Lee Hower 2011-05-30
上上周,LinkedIn上市了,投资者争先恐后地买入这家市值现已超过90亿美元的公司的股票。但这家社交网络公司的募资过程并不总是这么容易。

2004年LinkedIn庆祝注册用户数达到50万时的员工合影(右起第五位是Hower) 

    上上周,LinkedIn上市了。作为一名股东以及创始人团队的一员,我自然很高兴看到公司受到投资者热烈追捧。对于这家我们在近9年前创立的企业而言,这是一个非常重要的里程碑。

    许多人询问我2003年LinkedIn获得首轮风投时的情况。鉴于近年来公司取得的成功以及创始人雷德•霍夫曼目前如日中天的声望,很多人都觉得当年融资应该不是难事。事实上,我们的首轮风险融资虽然最终结果不错,但着实花了一番功夫:过程中我们受到了种种质疑。现在我觉得可以在此回顾,以飨读者:

    首先,必须要回溯到2003年初:当时,谷歌(Google)仍是一家非上市公司(其IPO是在2004年8月);雅虎(Yahoo)是行业领先的消费者互联网公司,时任首席执行官为特里•塞梅尔;当时,硅谷仍在努力走出科技泡沫以及2000年底到2002年的行业大滑坡;网络广告、以及电子商务和网络增值服务的市场规模只有如今的1/10和1/3。(2002年全美网络广告市场的规模是60亿美元,远低于2010年的250多亿美元,而且呈现同比下降。)
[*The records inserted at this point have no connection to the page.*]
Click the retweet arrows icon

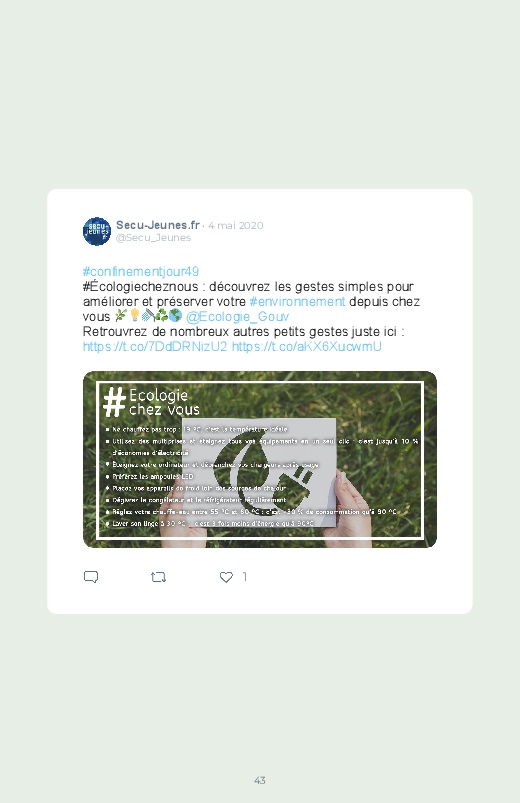158,577
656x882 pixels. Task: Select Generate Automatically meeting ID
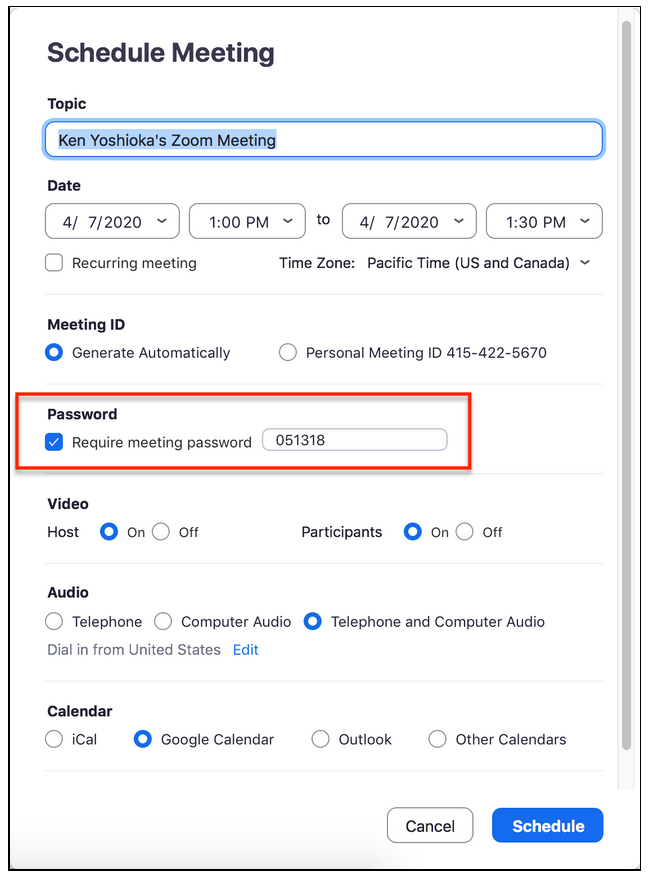55,353
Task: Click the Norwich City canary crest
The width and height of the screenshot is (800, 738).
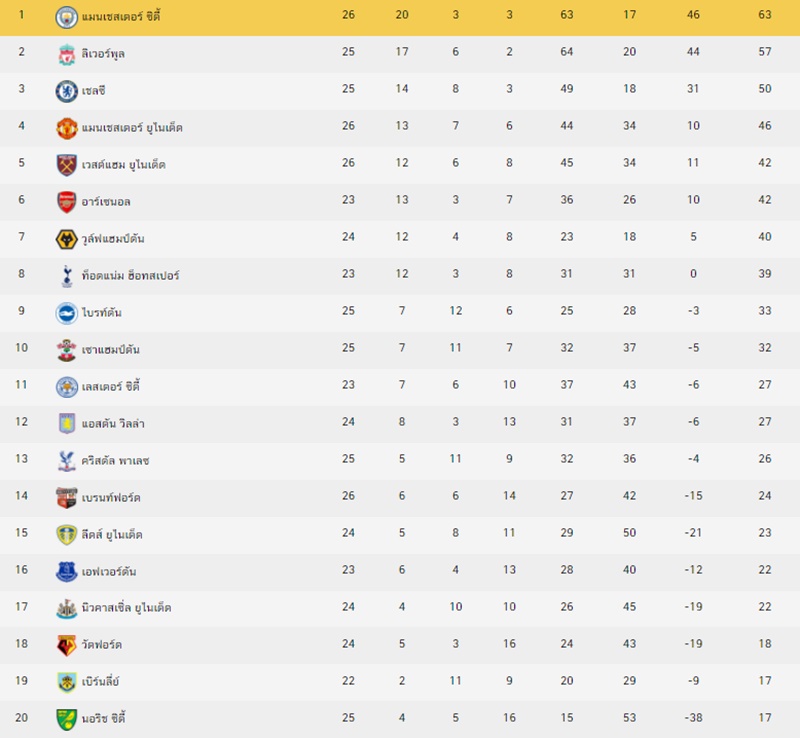Action: 66,720
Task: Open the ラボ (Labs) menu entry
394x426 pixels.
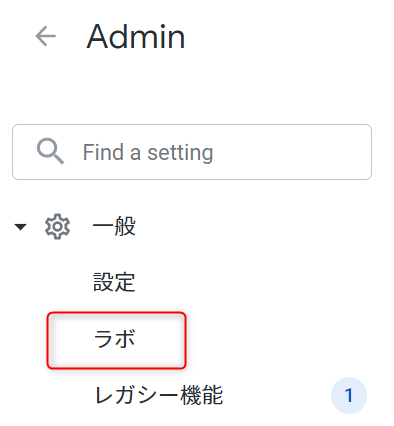Action: 116,340
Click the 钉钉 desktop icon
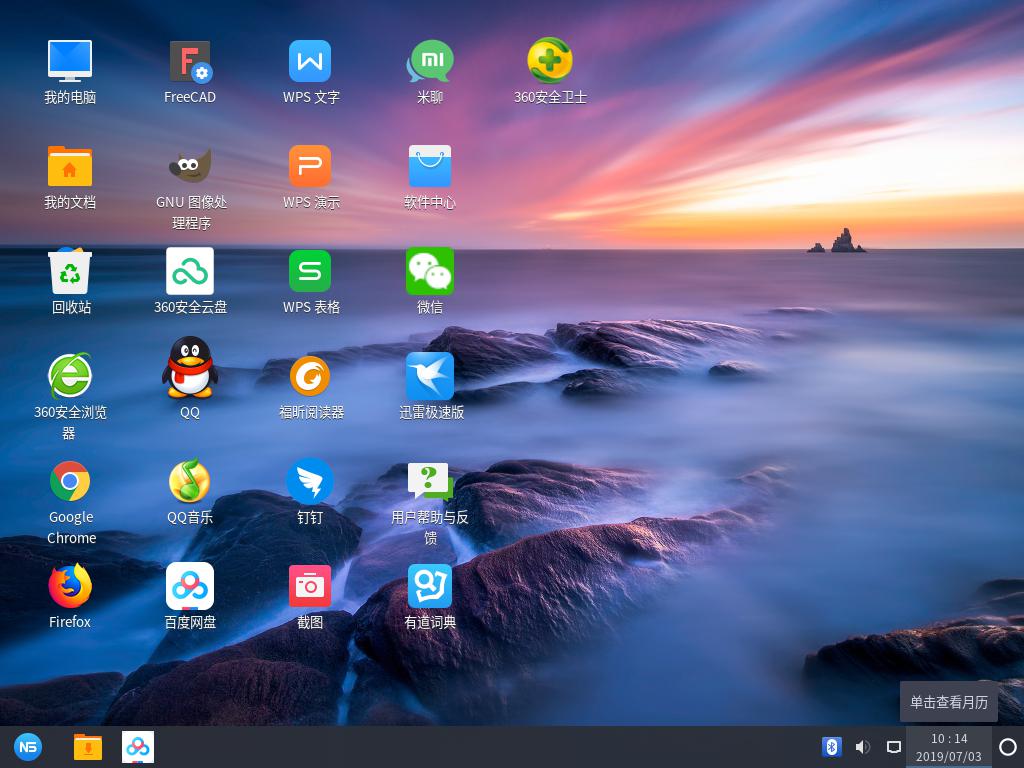Image resolution: width=1024 pixels, height=768 pixels. (x=310, y=482)
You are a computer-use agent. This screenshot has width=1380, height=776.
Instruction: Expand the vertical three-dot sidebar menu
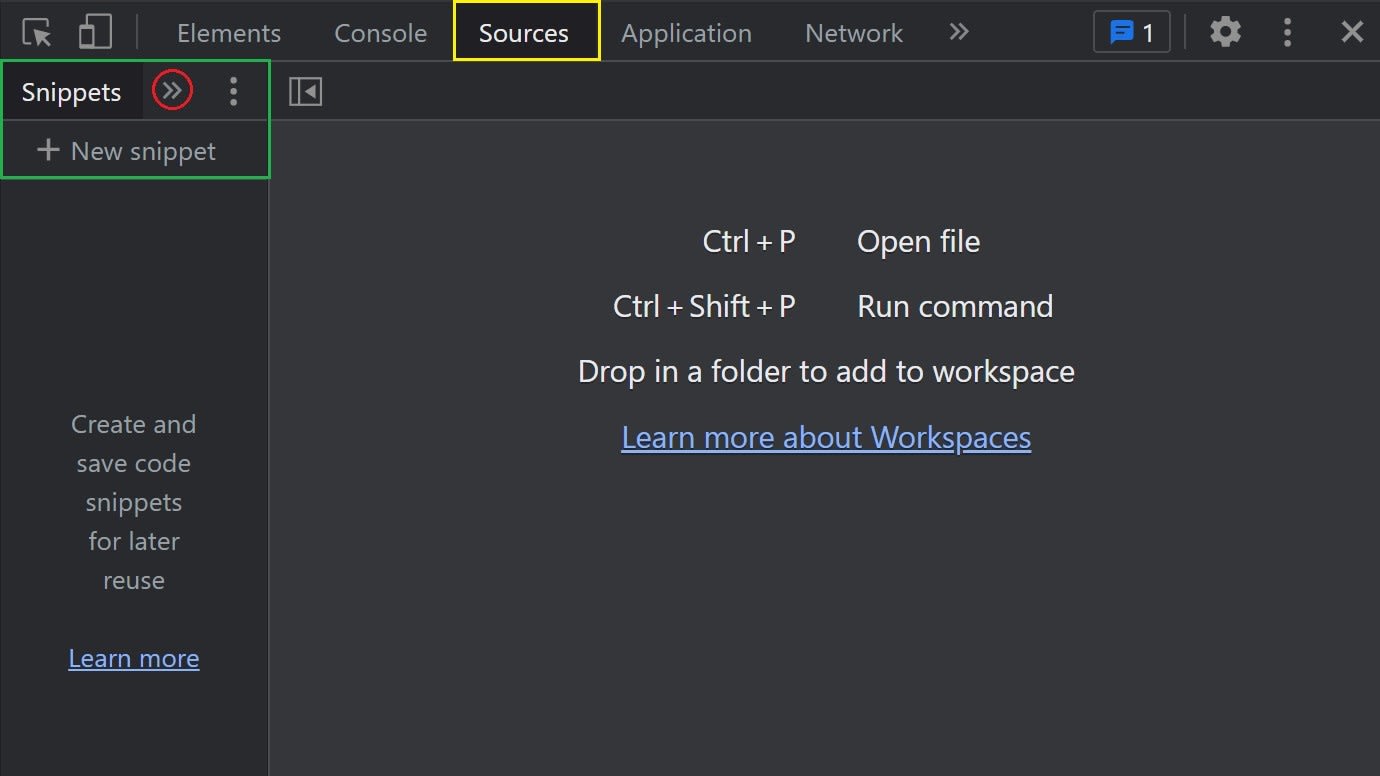pyautogui.click(x=233, y=90)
    当时,Salesforce.com还只是一家注册用户仅76,000人的初创企业(现注册用户数已超过210万);苹果公司(Apple)正准备推出一款革命性的iPod产品,用感应式转轮取代原先的机械转轮,而斯蒂夫•乔布斯进军手机领域的想法在当时看来也有些荒诞不经。

    即便是在当时的硅谷,社交网站也只是一个有待推广的概念:Friendster仍在进行非公开的Beta版测试(此后2003年10月才收到谷歌收购要约,Friendster拒绝了谷歌的要约,接受了Kleiner/Benchmark的风投资金)。马克•扎克伯格此时还只是哈佛大学的一年级新生;Facebook即便是作为封闭的校园社交网站也尚未出现。业界没有可依托的社交平台……如果人际关系图对于你来说很重要,那你最好从零开始自己制作。将近两年后Web 2.0的概念才由蒂姆•奥莱利推广开来并流行(首届Web 2.0会议于2004年底举行)。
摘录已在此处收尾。